Monday, November 14, 2005

Related Got the Goldmine and the BTM merchants got the Shaft

After more than a year of construction delays and legal wrangling, the historic Fulton Fish Market has moved to its new home in the Bronx. The new $85 million facility was built by the city so that the 36 fish wholesalers could have a sanitary, climate controlled locale to conduct their business. The location also is more accessible to trucks and is proximate to the Hunts Point produce and meat markets.

Despite some missteps, the city admirably handled the relocation of these merchants, realizing how important they were historically and economically. However, for some unknown reason, the New York Economic Development Corporation (EDC) and the Bloomberg Administration have treated the wholesalers at the Bronx Terminal Market in a totally opposite manner, dealing with them as if they were little more than nuisances. This treatment comes despite the fact that the BTM is over 80 years old, provides hundreds of jobs and grosses over $400 million dollars a year.

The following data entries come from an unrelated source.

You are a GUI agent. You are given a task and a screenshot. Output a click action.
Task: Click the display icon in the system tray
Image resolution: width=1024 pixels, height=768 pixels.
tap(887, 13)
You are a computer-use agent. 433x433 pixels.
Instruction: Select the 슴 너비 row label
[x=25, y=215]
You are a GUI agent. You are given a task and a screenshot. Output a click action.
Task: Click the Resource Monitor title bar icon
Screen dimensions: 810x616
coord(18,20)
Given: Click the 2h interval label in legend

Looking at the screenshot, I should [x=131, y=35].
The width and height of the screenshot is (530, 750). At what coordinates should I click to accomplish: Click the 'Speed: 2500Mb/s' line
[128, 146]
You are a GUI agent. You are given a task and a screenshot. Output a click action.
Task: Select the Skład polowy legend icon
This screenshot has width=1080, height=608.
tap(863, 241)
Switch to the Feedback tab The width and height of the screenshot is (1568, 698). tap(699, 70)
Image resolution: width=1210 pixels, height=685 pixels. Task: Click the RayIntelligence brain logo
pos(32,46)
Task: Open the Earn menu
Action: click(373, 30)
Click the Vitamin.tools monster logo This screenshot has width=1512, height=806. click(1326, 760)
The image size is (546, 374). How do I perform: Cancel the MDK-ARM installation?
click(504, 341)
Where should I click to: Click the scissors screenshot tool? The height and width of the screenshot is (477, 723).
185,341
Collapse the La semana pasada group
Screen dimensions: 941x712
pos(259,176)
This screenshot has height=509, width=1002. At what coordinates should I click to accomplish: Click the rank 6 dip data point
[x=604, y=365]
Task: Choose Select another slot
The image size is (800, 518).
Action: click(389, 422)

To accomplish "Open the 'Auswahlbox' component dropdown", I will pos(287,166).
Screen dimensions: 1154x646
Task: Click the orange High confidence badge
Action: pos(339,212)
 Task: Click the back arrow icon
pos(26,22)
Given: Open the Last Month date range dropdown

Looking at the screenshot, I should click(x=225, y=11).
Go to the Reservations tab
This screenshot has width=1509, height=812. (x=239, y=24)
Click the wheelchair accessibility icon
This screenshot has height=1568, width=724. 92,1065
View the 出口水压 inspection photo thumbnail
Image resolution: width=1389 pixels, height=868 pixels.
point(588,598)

Analyzing the specifics of the Fulton Fish market and Bronx Terminal Market relocation deals further underscores the city’s lack of consistency and fairness. The 36 fish wholesalers are moving into an $85 million dollar facility, at a cost of $2.36 million per business. The original 23 BTM merchants were offered $7 million which works out to approximately $300,000 in assistance per wholesaler. But the discrepancy is made worse when once considers that the Fulton Fish deal a) included a single location where the merchants could continue functioning as a viable market and b) probably provides additional moving expenses on top of the 85 million (we are going to check on this).

But, as EDC council Terri Sassanow said in her infamous letter, the city, unlike at the Fulton Fish Market, is not the BTM’s landlord and therefore has no obligation to construct a new market or offer any relocation assistance. This is a curious supposition considering that the city is claiming that the NYC charter enables them, as landlords, to terminate the leases of their merchant tenants. And if both the Fulton and Bronx Terminal Markets are on city land why does the former receive plentiful assistance and the latter short shrift? Does the presence of a sub-landlord at the BTM (the Related Companies) somehow absolve the city of its responsibilities?

The actual stinginess of this “generous relocation package,” as flak Frank Marino describes it, is put into even sharper relief when compared with what the city has offered Related. There is no reason to again go into the details of the Doctoroff-Ross sweetheart deal but suffice it to say that the BTM merchants are being treated poorly relative to both the Fulton Fish Market wholesalers and the politically-conntected developer. In other words, to paraphrase Johnny Paycheck: “Related got the goldmine and the BTM merchants got the shaft.”